Aim of the task:
Repeat the records below exactly as they appear, leaving out any pictures.

=== Data section ===

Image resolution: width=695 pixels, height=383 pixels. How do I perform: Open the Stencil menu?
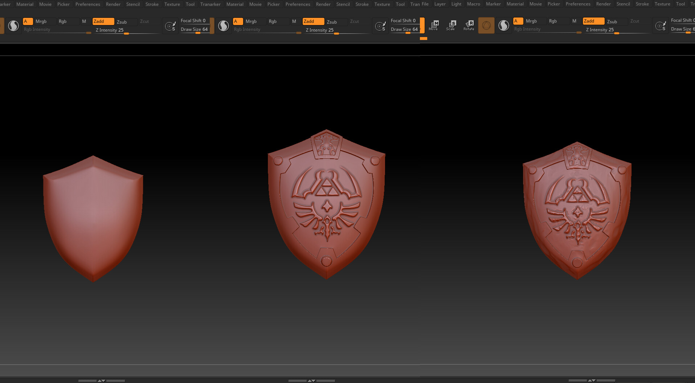click(133, 4)

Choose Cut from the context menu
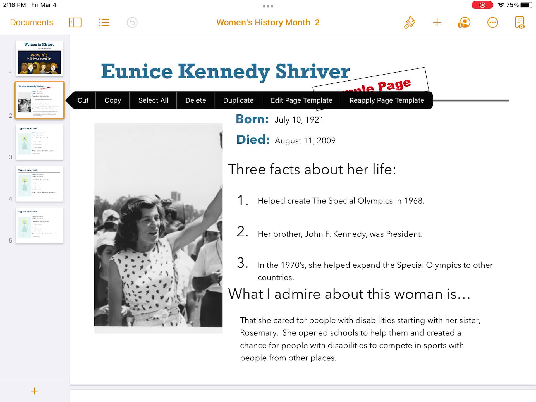83,100
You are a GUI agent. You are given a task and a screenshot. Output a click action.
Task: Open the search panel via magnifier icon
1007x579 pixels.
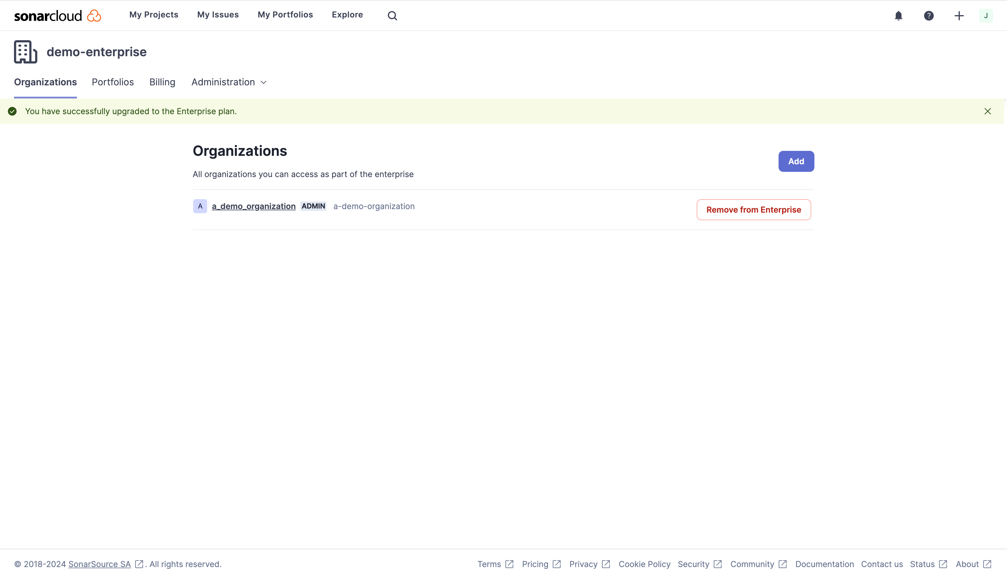tap(392, 15)
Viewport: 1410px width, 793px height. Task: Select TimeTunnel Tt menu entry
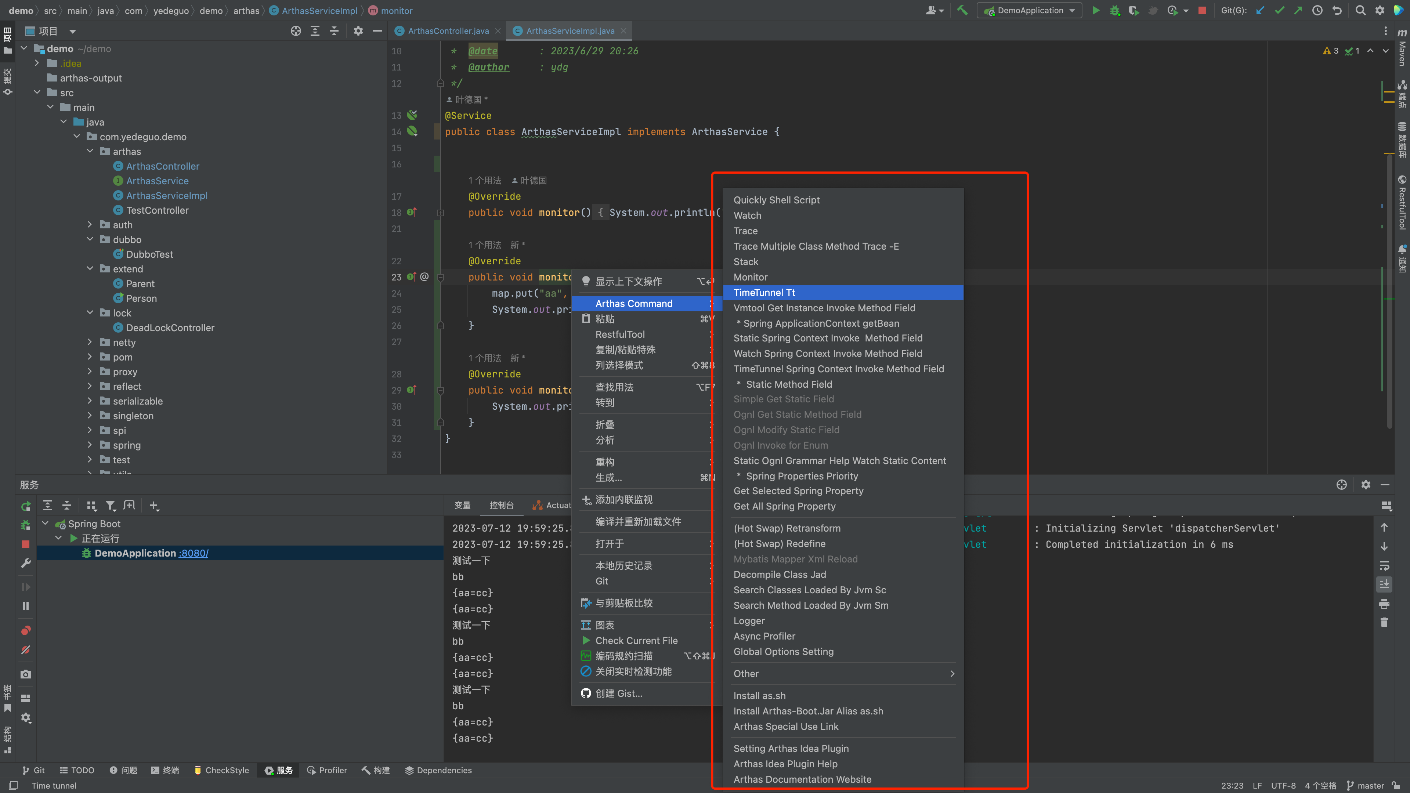pyautogui.click(x=764, y=292)
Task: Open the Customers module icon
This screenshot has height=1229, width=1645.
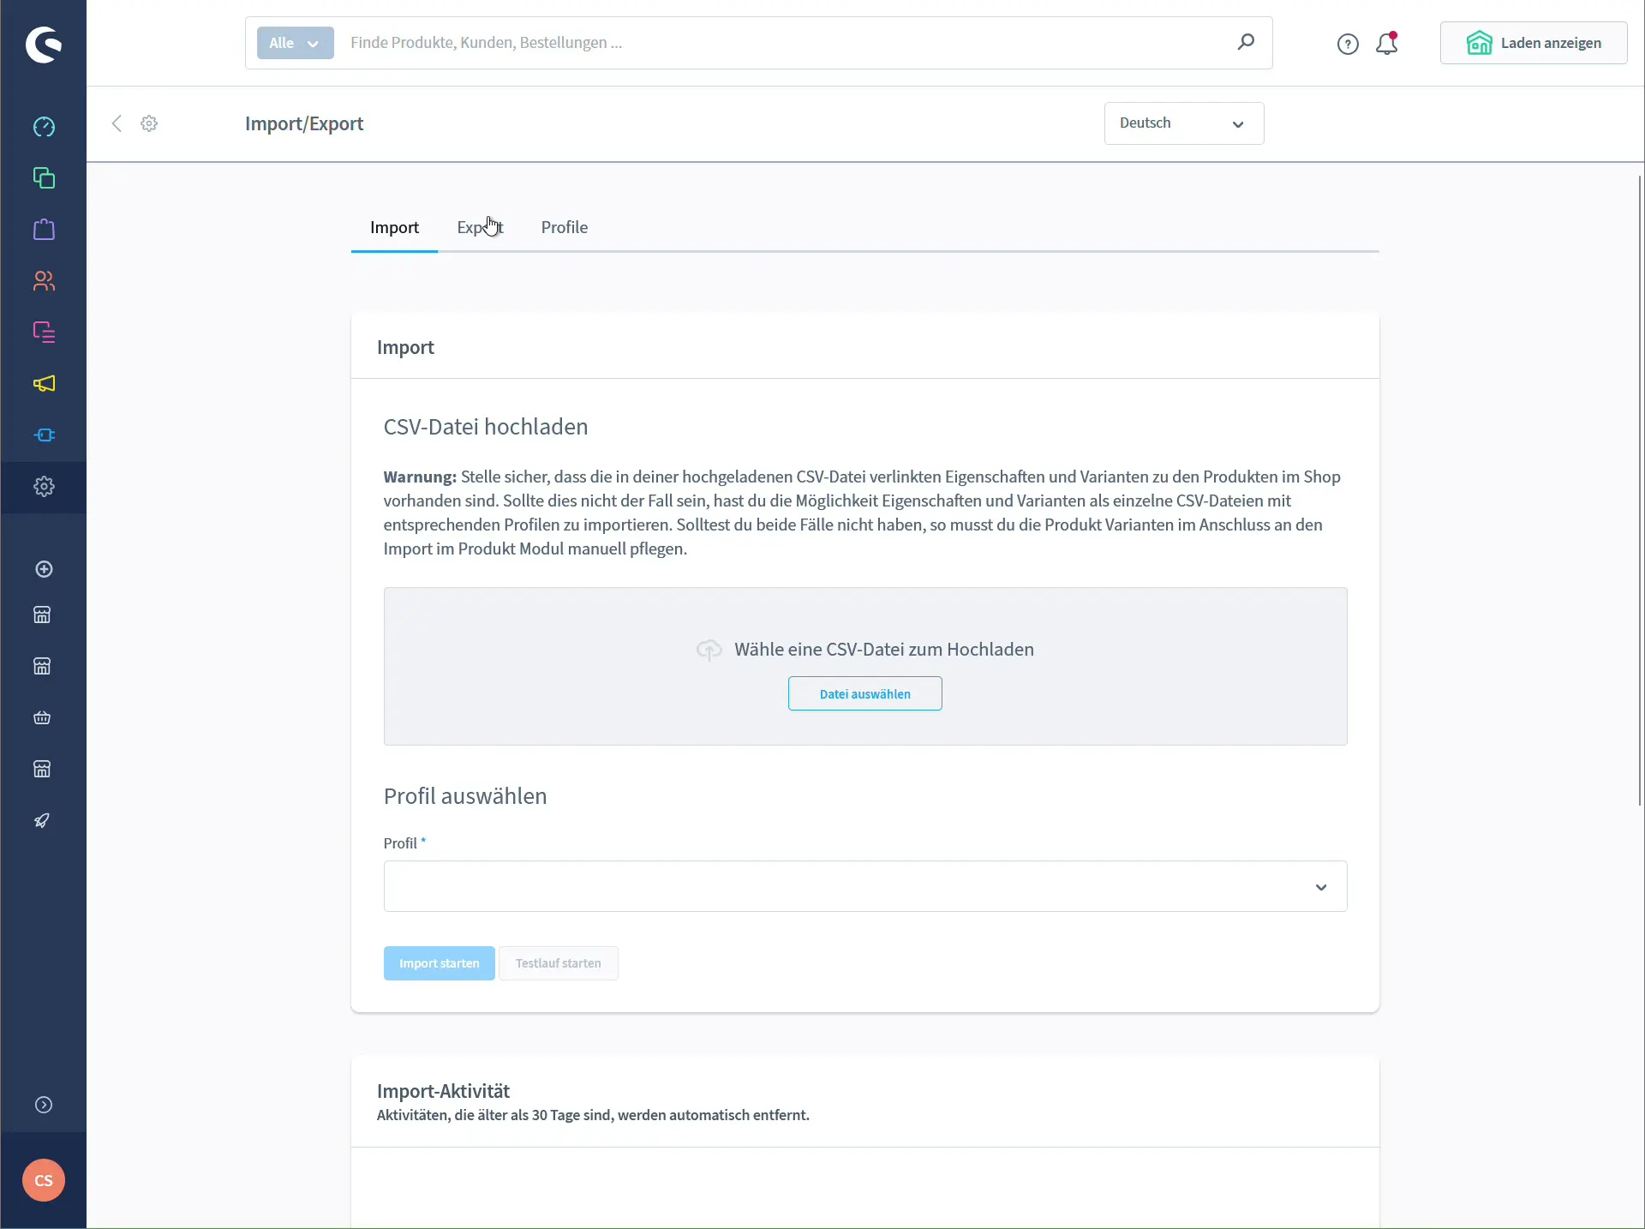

===

Task answer:
Image resolution: width=695 pixels, height=383 pixels. How do I perform: Open the Stencil menu?
click(133, 4)

Choose Cut from the context menu
83,100
You are a GUI agent. You are given a task and a screenshot. Output a click action.
Task: Open the search panel via magnifier icon
1007x579 pixels.
tap(392, 15)
Viewport: 1410px width, 793px height. Task: Select TimeTunnel Tt menu entry
pyautogui.click(x=764, y=292)
Task: Open the Customers module icon
This screenshot has height=1229, width=1645.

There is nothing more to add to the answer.